* **Work order**:
Go through the material below, noting each line where the string "computer" appears, and give only the total.

* **Data in this exercise**:
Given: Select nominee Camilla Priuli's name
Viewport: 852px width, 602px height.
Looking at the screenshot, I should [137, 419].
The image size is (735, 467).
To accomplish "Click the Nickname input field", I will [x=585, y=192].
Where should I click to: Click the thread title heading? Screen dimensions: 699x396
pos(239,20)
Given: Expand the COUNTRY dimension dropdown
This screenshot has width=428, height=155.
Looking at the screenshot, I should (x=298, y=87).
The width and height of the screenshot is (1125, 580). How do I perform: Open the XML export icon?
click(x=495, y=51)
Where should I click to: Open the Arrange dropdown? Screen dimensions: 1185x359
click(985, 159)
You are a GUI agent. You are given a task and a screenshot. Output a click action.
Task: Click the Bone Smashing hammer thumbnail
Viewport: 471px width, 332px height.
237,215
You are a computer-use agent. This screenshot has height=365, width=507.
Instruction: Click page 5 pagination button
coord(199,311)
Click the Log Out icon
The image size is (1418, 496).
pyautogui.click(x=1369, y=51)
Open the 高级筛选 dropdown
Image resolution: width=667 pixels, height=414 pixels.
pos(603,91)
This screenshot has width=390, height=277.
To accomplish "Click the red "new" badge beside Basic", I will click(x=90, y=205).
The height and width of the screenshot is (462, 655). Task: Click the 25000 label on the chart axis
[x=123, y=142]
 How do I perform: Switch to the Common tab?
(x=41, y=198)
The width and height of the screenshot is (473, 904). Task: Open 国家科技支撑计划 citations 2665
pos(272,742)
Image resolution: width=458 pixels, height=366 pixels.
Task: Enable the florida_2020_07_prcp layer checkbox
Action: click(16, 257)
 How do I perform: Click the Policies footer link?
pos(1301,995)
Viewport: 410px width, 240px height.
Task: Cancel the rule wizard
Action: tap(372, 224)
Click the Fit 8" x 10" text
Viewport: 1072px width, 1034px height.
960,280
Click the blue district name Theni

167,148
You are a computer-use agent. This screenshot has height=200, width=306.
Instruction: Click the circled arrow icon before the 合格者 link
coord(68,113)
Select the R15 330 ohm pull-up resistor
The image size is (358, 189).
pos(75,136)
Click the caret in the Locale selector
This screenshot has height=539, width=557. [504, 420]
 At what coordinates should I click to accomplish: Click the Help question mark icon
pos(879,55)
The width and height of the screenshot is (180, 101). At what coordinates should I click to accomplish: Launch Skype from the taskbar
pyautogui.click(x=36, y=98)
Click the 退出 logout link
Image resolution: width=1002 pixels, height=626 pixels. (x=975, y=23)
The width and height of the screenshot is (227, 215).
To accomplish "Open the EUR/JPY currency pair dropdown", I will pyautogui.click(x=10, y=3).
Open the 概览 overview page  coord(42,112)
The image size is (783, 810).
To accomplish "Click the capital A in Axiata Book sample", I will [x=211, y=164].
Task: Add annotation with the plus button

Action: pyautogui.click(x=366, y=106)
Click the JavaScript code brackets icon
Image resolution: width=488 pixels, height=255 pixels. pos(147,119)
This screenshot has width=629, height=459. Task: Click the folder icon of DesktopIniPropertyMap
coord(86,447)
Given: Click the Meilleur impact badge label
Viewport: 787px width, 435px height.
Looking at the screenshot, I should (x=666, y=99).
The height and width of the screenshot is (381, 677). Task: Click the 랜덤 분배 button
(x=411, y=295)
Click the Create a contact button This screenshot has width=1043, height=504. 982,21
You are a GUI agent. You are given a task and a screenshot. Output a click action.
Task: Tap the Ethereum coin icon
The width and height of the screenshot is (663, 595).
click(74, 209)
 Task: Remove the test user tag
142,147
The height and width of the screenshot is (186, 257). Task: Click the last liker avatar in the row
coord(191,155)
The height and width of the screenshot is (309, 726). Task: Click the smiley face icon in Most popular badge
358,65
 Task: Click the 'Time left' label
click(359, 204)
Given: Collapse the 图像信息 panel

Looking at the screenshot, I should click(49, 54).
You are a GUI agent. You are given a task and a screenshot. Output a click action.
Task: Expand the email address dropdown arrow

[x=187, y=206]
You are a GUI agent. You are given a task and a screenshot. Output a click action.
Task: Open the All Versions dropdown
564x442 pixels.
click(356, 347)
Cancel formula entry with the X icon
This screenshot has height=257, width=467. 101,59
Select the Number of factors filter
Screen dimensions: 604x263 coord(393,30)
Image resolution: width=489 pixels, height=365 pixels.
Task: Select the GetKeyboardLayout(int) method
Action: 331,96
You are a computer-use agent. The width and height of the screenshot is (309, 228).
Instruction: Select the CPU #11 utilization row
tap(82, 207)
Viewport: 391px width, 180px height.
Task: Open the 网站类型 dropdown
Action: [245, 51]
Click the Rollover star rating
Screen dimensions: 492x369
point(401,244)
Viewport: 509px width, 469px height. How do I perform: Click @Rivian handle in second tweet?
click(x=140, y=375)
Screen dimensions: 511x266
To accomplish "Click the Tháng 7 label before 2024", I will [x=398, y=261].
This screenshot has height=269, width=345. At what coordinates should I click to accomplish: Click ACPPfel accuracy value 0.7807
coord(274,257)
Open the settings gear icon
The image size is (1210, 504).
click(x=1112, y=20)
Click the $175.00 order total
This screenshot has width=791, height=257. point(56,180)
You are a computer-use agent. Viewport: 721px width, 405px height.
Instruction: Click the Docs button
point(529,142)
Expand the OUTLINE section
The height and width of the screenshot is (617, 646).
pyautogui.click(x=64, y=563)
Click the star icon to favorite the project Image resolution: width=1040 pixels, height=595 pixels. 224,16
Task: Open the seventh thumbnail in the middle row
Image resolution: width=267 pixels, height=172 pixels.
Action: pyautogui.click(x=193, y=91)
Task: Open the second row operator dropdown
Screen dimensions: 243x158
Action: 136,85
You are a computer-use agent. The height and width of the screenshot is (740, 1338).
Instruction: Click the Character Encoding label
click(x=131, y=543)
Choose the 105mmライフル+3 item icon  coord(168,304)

* **Answer section**:
5